The 39 Steps DVD Cover

(c) British Gaumont Pictures
The 39 Steps is an early Hitchcock suspense film made in Britain, with a number of uber-Hitchcockian themes that would be seen again in his American work – most notably North by Northwest. Here, a charming hero wrongly accused of murder sets out on his own to save jolly old England from a master spy...while literally handcuffed to a pretty, icy blonde who can’t stand him.

Hitchcock had already made 18 films, but The 39 Steps brought him international fame and the attention of Hollywood. He made only one more film in Britain – the inferior Jamaica Inn – before moving to the United States.

The Plot

Dashing young Canadian Richard Hannay (Robert Donat of Goodbye Mr. Chips fame) visits a London music hall and sees the novelty performer "Mr. Memory," a mousy, mustachioed creature who commits trivia to memory and takes questions from the rowdy audience.

Shots suddenly ring out, there’s a general panic in the theater, and Hannay finds that a gorgeous brunette (Lucie Mannheim) has attached herself to his arm. She announces in a heavy German accent that she’d like to go home with him.
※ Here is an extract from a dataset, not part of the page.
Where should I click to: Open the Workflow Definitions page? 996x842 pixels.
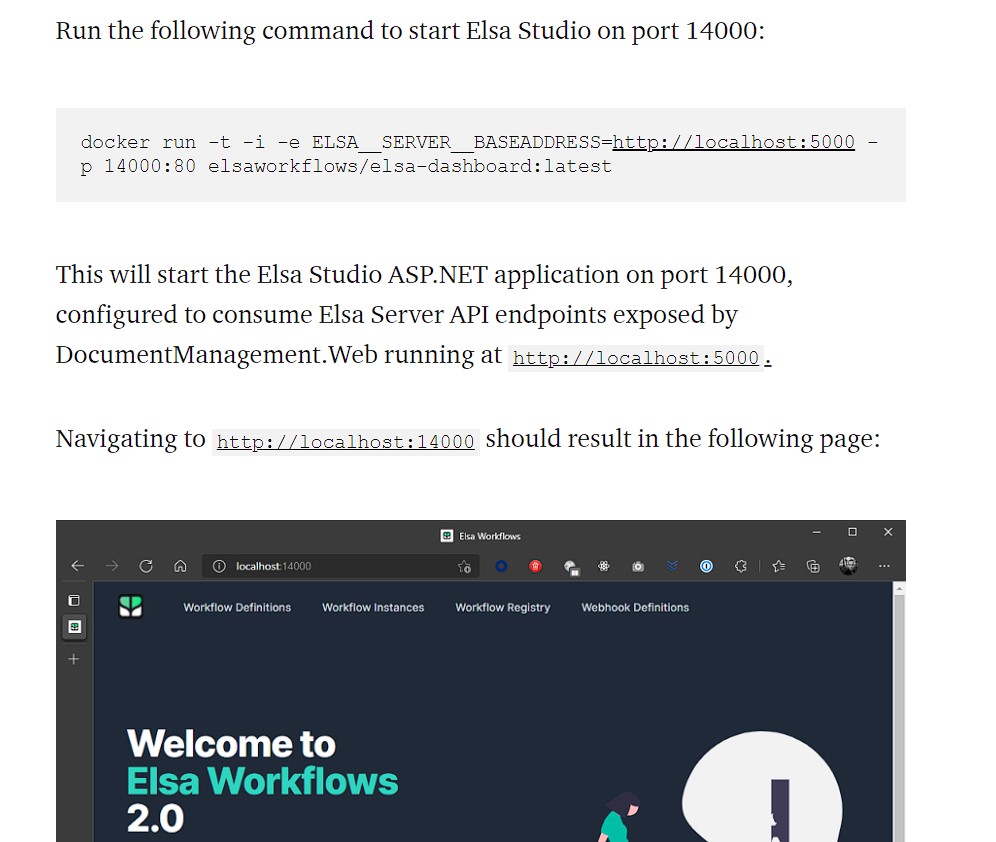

They’re followed back to his flat, where she entrusts him with part of her mission – thwarting an attempt to sneak an important naval secret out of the country and into the hands of a foreign power. He’s sleeping on the couch when she stumbles in from the bedroom, a map of Scotland in her hands and a knife in her back – and he quickly realizes unless he solves the mystery, he’ll be the prime suspect in her murder.

The map takes him to Scotland on a train, where he attempts to gain the help of the lovely Pamela (Madeleine Carroll), who promptly turns him over to the constables. He makes a daring escape, finds the man in Scotland the deceased brunette was looking for, and finds himself in hot water all over again, pursued by both the police and the spies.

A coincidence puts him back in Pamela’s orbit, and she turns him over to the police again, only to wind up handcuffed to Hannay and traipsing across the Scottish countryside.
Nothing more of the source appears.